_RECORD SET_.
────────────────

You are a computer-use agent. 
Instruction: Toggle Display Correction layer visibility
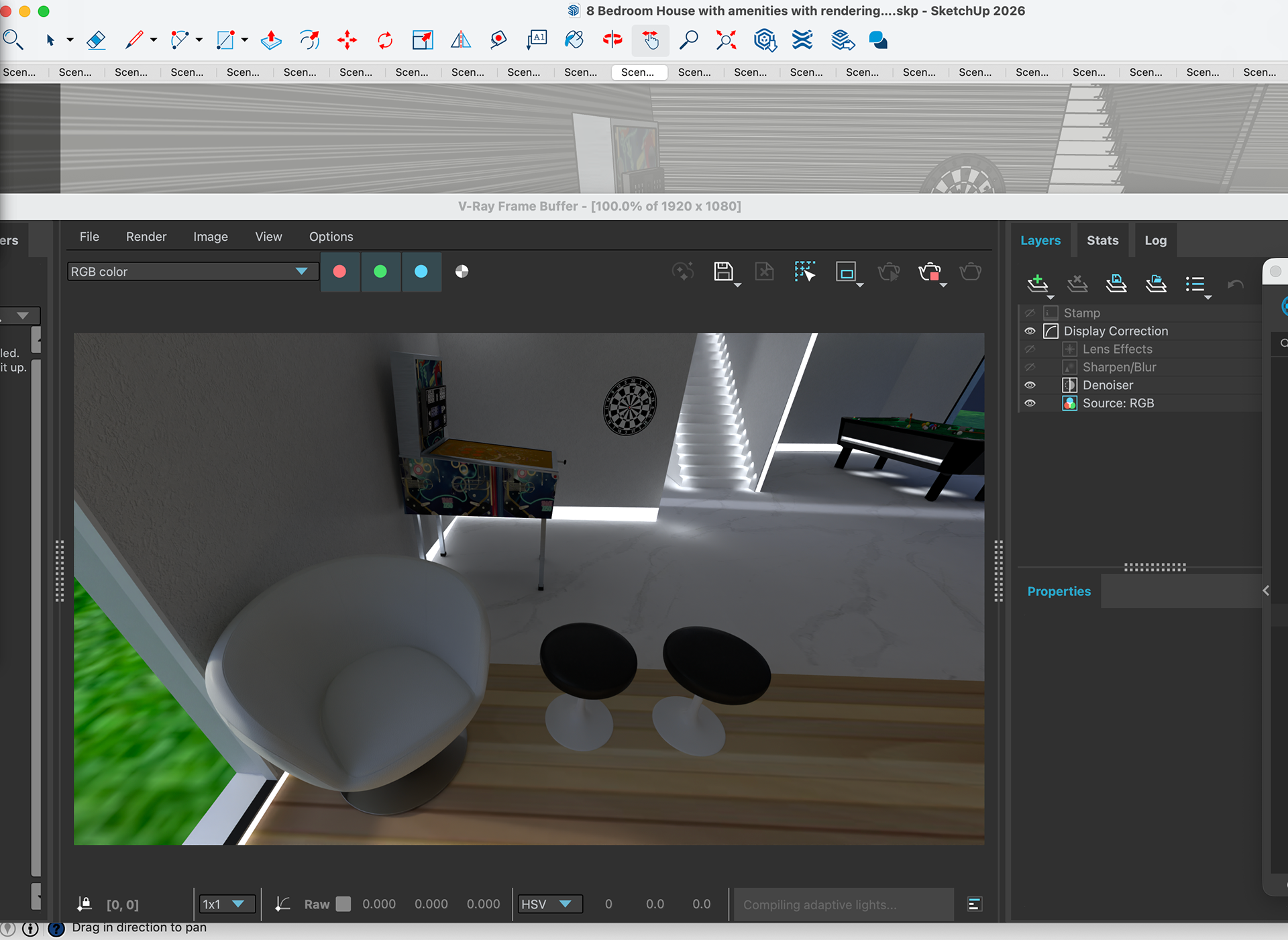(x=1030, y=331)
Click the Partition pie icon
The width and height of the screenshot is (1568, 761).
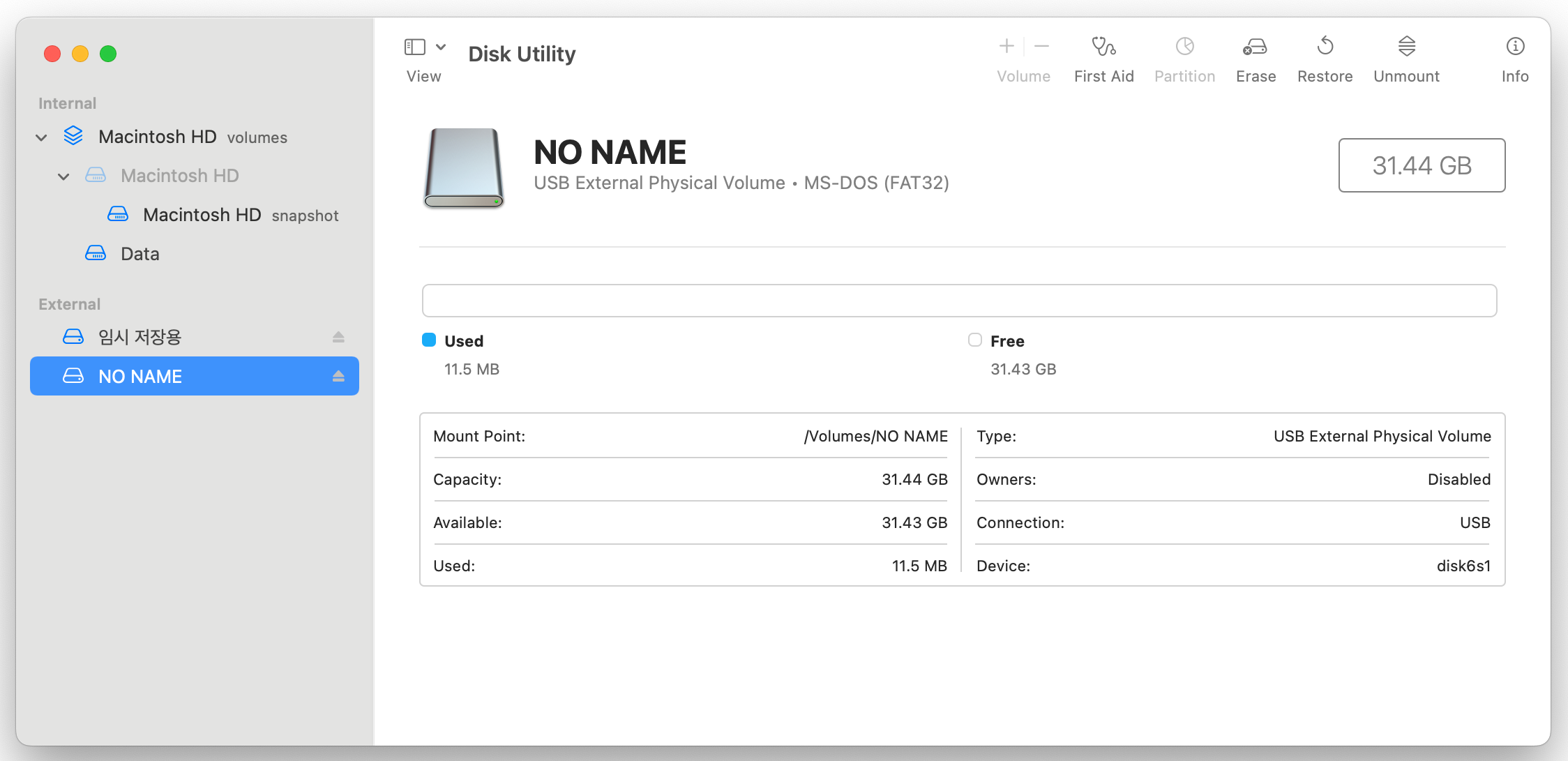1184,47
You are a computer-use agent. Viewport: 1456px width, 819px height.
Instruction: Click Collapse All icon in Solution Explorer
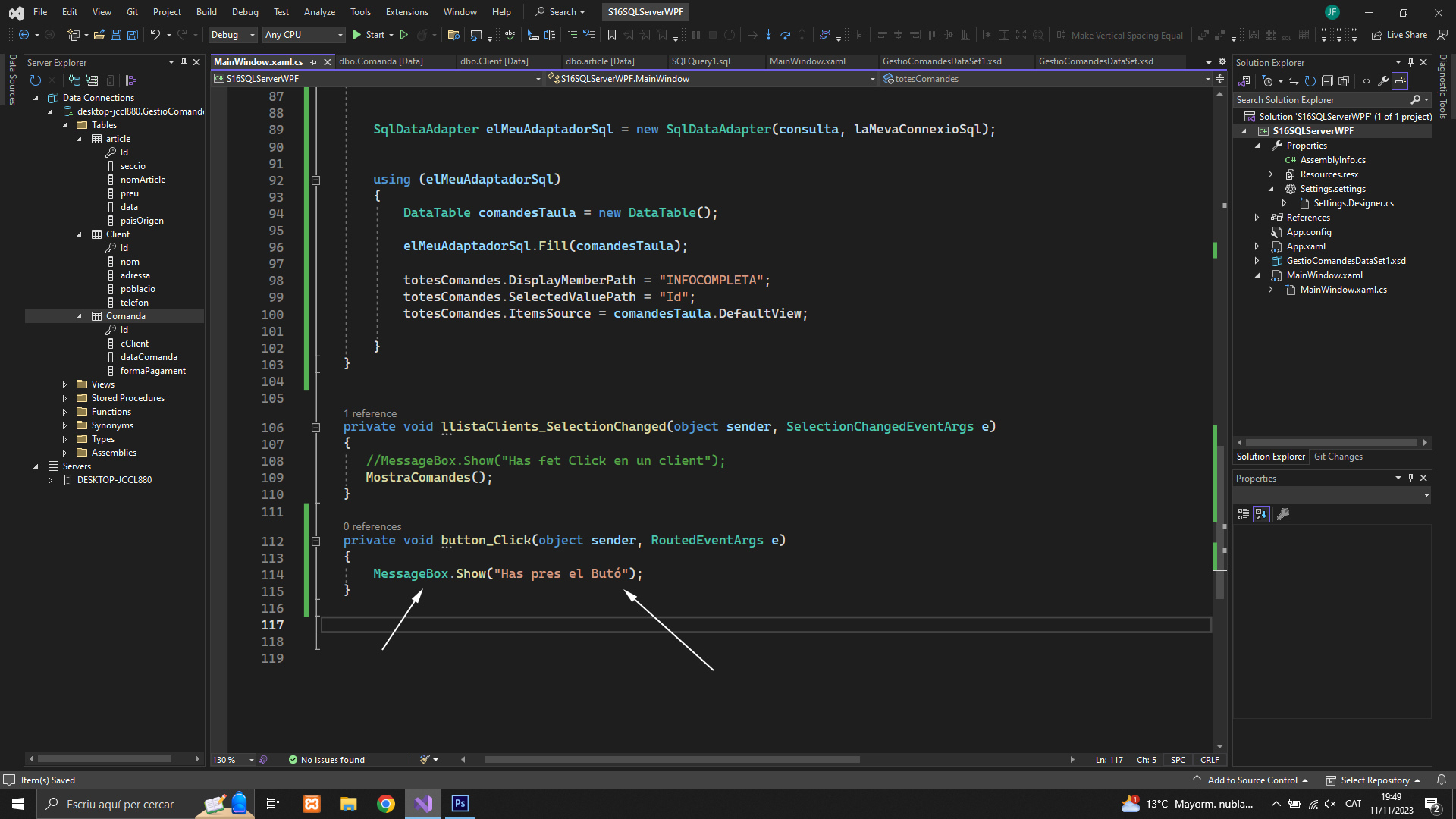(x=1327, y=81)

────────────────

Pictures are to be omitted from the copy, and only the lines from the one containing "The width and" through the final line of the listing above are to be written out exactly.

_OUTPUT OF THE EXERCISE_.
The width and height of the screenshot is (1568, 761).
1184,47
You are a computer-use agent. Viewport: 1456px width, 819px height.
Instruction: Click Collapse All icon in Solution Explorer
(x=1327, y=81)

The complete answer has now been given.